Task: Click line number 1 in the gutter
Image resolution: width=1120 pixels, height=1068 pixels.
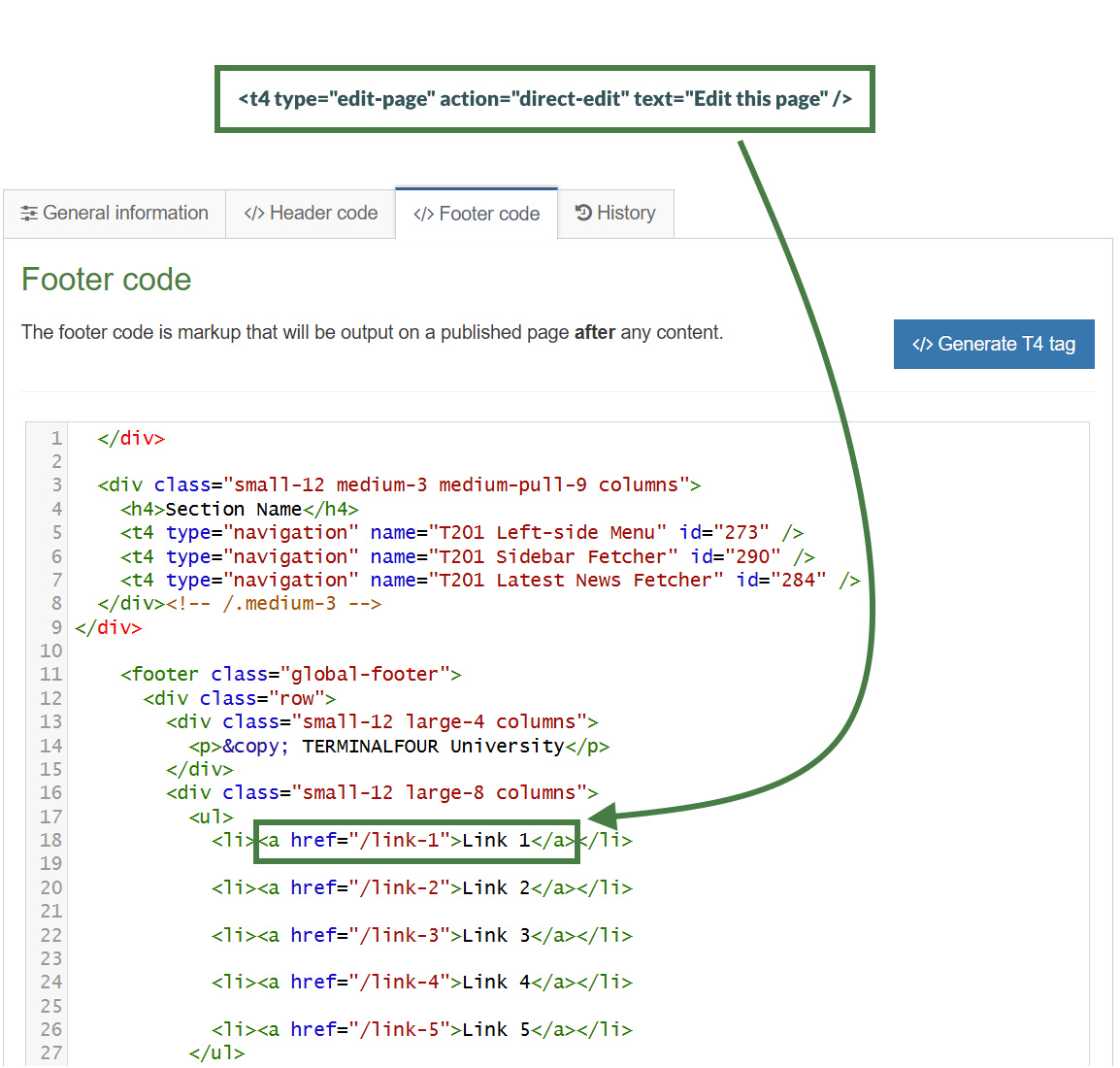Action: 55,439
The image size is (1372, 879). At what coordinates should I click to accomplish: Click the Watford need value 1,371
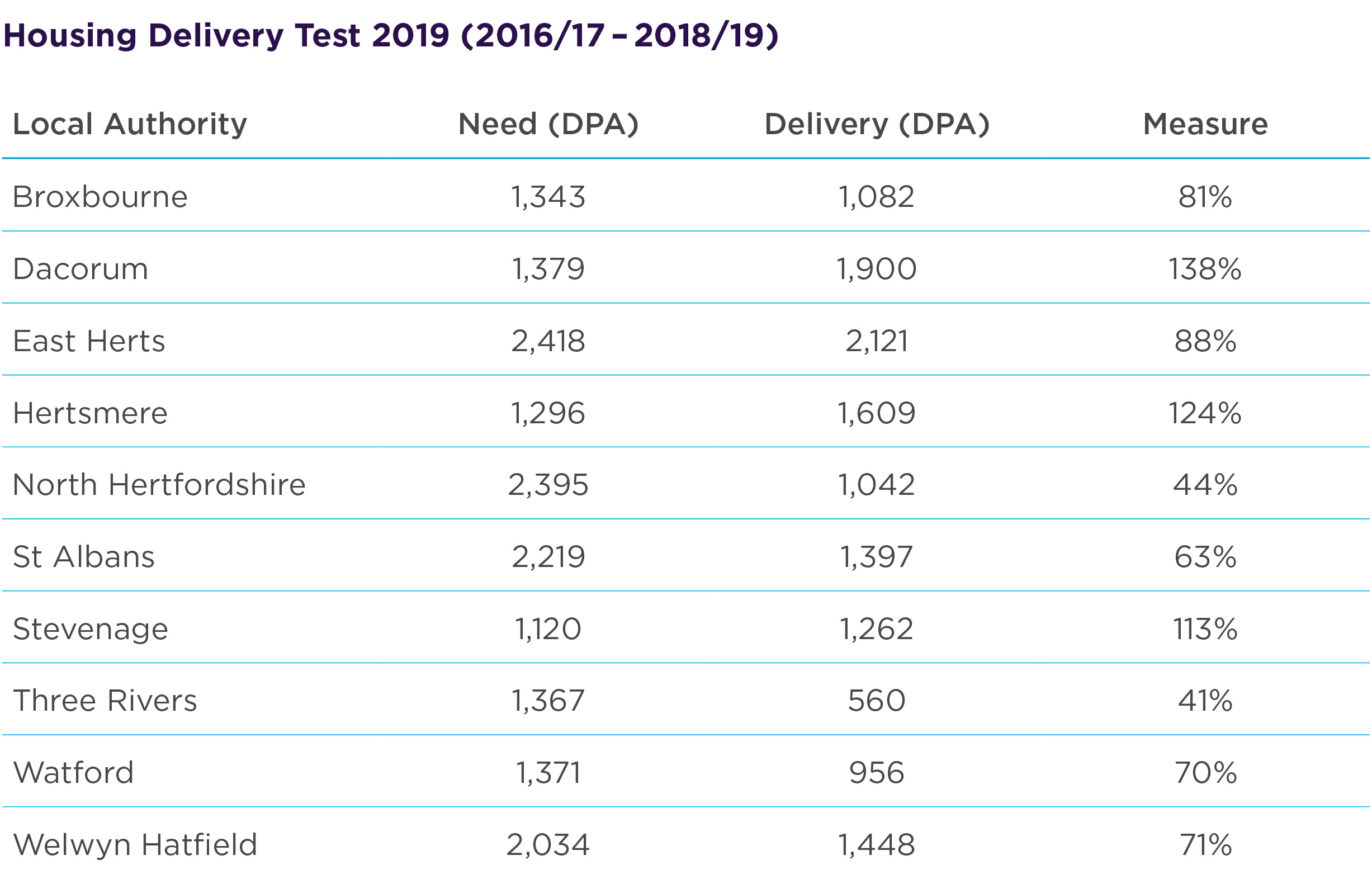click(548, 772)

== == ==

Exercise brief
Everything in the records above except the pictures is to be reproduced word for word.

Task answer
Task: Click line number 1 in the gutter
Image resolution: width=1120 pixels, height=1068 pixels.
Action: 55,439
The image size is (1372, 879). At what coordinates should I click to accomplish: Click the Watford need value 1,371
click(548, 772)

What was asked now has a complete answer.